There’s absolutely no guarantee that this meant the game was Far Cry 5, but naturally the rumor mill started turning very quickly. Fans online were quick to point out that Jeff Guillot had previously worked on several Ubisoft promotional campaigns and that Far Cry was the most likely Ubisoft franchise to be set in this location considering the next Assassin’s Creed title is rumored to be set in Egypt.
Fans were also quick to point out that a survey previously sent out by Ubisoft following the release of Far Cry 4 included Spaghetti Western in 19th century America as an option for future settings.
There’s also the possibility that Ubisoft could use the mid-west as a setting without jumping back in time. Such a setting could be a bit of a risk with Red Dead Redemption 2 approaching. Either it will be taken as a tongue-in-cheek return to form for the series or an attempt to cash in on a setting made popular by another franchise.
However, recently Ubisoft France posted an image on Facebook of what looks like Rook Island from Far Cry 3 with the caption “an island that we never really left.” Talk about throwing a spanner in the works. Naturally, it was widely assumed this was a tease for a return to this location either in a remaster or Far Cry 5.
Ubisoft later told Game Informer that this was simply a throwback rather than any kind of teaser for future plans which makes it unlikely we’ll return to the tropical setting in Far Cry 5. We do wonder if there’s a remastered collection on the horizon, though.
Things we'd like to see
A great villain
Some of our favorite villains in gaming have come from the Far Cry franchise and we’d love to see that continue. In a first person shooter where your hero can’t have a great deal of presence, it’s utterly essential to have a good antagonist that players can engage with.

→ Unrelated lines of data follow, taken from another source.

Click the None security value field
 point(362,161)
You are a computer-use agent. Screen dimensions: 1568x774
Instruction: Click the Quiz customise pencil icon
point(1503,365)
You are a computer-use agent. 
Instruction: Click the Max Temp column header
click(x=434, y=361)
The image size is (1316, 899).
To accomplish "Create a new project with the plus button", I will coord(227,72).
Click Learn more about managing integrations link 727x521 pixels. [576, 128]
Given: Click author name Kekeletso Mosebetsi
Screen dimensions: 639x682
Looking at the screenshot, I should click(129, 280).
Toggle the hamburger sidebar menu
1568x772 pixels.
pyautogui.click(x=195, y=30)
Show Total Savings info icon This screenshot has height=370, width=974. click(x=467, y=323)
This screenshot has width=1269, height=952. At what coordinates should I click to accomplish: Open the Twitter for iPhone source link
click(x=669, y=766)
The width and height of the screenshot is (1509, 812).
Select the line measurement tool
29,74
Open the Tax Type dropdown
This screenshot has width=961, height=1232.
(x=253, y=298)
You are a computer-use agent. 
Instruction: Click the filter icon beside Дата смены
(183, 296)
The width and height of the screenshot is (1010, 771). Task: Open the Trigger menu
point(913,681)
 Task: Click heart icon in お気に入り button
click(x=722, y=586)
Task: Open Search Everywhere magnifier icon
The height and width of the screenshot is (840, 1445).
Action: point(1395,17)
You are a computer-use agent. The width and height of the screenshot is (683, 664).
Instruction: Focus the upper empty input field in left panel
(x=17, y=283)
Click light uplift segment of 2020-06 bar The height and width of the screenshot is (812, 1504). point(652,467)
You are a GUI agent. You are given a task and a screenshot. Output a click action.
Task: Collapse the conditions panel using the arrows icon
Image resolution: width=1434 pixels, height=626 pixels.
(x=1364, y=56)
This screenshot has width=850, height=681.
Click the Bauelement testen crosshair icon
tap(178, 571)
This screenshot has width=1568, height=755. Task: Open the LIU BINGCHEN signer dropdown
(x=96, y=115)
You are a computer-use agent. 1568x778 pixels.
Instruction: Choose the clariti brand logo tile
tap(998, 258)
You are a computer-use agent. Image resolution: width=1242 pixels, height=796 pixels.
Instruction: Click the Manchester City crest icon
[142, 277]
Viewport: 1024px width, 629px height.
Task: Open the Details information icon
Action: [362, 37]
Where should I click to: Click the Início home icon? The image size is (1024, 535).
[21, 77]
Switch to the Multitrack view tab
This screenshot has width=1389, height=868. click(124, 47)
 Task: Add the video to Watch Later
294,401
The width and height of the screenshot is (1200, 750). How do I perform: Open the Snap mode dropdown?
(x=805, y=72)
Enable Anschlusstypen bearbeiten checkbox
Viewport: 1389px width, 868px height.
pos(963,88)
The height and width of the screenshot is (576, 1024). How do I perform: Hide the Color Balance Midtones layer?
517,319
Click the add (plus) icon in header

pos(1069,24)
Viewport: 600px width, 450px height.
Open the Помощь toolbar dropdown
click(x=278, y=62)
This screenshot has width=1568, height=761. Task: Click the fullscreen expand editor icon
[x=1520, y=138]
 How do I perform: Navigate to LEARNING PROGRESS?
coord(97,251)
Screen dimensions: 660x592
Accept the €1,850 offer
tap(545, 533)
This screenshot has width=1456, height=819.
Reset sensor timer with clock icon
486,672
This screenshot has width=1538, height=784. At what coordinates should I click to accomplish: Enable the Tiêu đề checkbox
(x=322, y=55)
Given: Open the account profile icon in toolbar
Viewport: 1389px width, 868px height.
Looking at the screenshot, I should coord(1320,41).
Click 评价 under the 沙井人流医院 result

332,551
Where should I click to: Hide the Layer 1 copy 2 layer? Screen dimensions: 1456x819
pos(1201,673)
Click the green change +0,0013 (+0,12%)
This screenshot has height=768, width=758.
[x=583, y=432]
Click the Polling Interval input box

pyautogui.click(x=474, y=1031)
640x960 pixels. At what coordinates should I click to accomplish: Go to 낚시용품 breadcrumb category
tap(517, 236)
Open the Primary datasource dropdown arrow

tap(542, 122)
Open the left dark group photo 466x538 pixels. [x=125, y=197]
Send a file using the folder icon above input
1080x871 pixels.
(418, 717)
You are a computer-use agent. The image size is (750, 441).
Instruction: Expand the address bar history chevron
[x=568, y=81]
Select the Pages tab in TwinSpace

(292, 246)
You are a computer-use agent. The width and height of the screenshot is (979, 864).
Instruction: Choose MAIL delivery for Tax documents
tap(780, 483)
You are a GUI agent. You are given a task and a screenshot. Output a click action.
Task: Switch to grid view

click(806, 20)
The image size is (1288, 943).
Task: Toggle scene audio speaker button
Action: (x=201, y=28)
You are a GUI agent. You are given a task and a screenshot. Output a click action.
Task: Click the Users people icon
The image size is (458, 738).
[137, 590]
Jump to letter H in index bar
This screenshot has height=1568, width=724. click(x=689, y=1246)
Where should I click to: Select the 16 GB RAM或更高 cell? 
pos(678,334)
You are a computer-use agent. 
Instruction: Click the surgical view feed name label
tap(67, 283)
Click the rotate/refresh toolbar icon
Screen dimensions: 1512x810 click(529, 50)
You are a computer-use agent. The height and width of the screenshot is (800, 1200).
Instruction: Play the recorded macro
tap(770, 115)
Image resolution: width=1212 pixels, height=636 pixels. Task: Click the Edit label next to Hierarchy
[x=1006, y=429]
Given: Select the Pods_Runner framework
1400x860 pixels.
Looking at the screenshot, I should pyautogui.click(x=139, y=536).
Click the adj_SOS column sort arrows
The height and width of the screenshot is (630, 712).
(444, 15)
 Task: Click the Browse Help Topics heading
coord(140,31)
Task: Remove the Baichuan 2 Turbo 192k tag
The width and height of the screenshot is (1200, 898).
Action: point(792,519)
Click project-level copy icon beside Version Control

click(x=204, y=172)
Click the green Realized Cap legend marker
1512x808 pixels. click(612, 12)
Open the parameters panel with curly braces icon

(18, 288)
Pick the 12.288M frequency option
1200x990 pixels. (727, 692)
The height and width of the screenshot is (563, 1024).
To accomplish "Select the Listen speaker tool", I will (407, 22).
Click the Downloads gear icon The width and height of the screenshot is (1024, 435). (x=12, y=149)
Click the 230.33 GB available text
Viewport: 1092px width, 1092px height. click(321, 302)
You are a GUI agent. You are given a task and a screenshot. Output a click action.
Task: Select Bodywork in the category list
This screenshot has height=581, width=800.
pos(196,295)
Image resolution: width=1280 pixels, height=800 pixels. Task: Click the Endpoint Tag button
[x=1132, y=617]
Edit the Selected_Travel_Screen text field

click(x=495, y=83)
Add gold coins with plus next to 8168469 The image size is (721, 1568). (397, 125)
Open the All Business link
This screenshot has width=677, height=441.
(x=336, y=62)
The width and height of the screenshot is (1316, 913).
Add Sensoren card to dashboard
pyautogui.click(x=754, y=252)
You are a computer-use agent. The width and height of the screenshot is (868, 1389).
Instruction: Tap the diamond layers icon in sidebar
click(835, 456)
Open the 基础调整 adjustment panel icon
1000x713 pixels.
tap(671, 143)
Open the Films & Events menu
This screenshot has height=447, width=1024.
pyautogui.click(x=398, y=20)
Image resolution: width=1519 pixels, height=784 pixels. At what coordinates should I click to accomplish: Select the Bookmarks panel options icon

We think the rumored Spaghetti Western setting creates a great opportunity for a truly deliciously villainous villain but we know there are plenty other interesting ways to go.
A refreshed formula
Ubisoft games have become somewhat notorious for filling large game maps with icons for repetitive quests leading to games that can feel like a laborious exercise in map clearing. Far Cry: Primal mixed things up slightly by making it possible to engage more with the game world but we’d like to see Far Cry 5 go even further and make what will undoubtedly be a large game map feel worth its scale.